Clément Bascoulergue, Country Manager d’IAS France, souligne que leur rôle « est de trouver le bon niveau de protection pour que les annonceurs puissent investir sereinement, sans pour autant bloquer certains sites tels que les sites d’actualité ». Leur ambition est d’être le plus précis possible et le plus juste à la fois pour les marques, les plateformes et les régies publicitaires. DoubleVerify a recours à des intelligences artificielles (IA) basées sur du machine learning et une analyse humaine pour étudier en permanence des millions d’applications et de pages web en fonction de leur contenu.

De son côté, IAS pousse sa technologie plus loin, jusqu’à l’analyse de vidéos. En janvier 2022, alors qu’Internet se tourne de plus en plus vers ce format, elle rachète la société d’IA française Context afin d’améliorer sa classification des images et des vidéos. L’objectif est de pouvoir détecter la présence de contenus à risque dans une vidéo à l’apparence innocente. « Cette technologie permet de détecter les personnes sur une vidéo, les logos. Elle est capable de savoir exactement ce qu’il se passe dans celle-ci », indique Clément Bascoulergue. Cette technologie a récemment été déployée pour la première fois sur TikTok, afin que les annonceurs puissent y investir en toute sérénité.
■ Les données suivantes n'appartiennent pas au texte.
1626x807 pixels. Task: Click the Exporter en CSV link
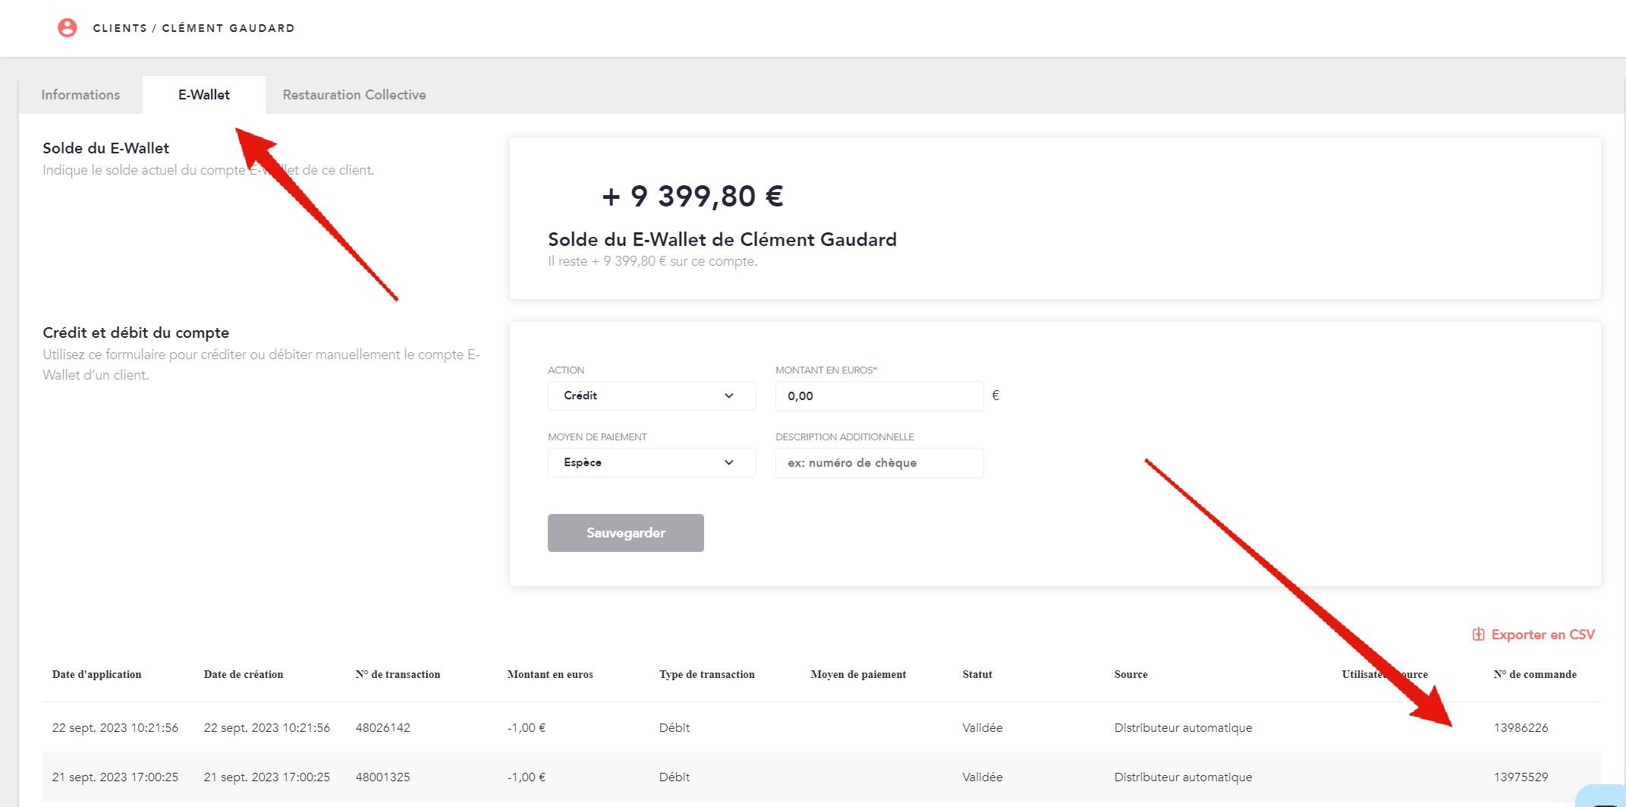[x=1543, y=635]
Quel futur pour la publicité numérique ?

Dans les prochaines années, les notions de brand safety, de brand suitability, ainsi que la publicité numérique de manière générale devraient continuer d’évoluer au rythme du développement de nouvelles plateformes. Lorsqu’un nouveau réseau social apparaît et gagne en popularité, il s’agit de nouveaux clients potentiels à conquérir pour les marques, mais aussi de nouveaux environnements à appréhender.

Dernier exemple en date : TikTok et son 1,7 milliard d’utilisateurs actifs. Un porte-parole de l’application de partage de courtes vidéos affirme qu’« elle est désormais le canal de découverte qui connaît la croissance la plus rapide, avec 15 % de produits découverts sur la plateforme, comparée à ce qui est possible via les médias, le démarchage par mail et le bouche-à-oreille ». Pour TikTok, il est important de se rendre compte du pouvoir d’influence des communautés présentes sur ces plateformes et de ce qu’elles ont à offrir aux annonceurs.

Le futur de la publicité digitale passe aussi par l’ouverture des « walled garden », les écosystèmes publicitaires des géants de l’industrie de la tech. Les plateformes de streaming, en particulier, sont la cible de nombreuses marques qui souhaiteraient pouvoir diffuser leur campagne auprès de leurs abonnés. L’apparition d’une offre moins chère contenant de la publicité sur Netflix en novembre à ouvert le bal. Disney+ sera le prochain à suivre en décembre.

Le brand safety et le brand suitability sont les piliers qui servent de fondation à la publicité numérique. Pour offrir un environnement web plus responsable et parvenir à un écosystème plus vertueux, l’ensemble des acteurs de ce marché vont devoir collaborer.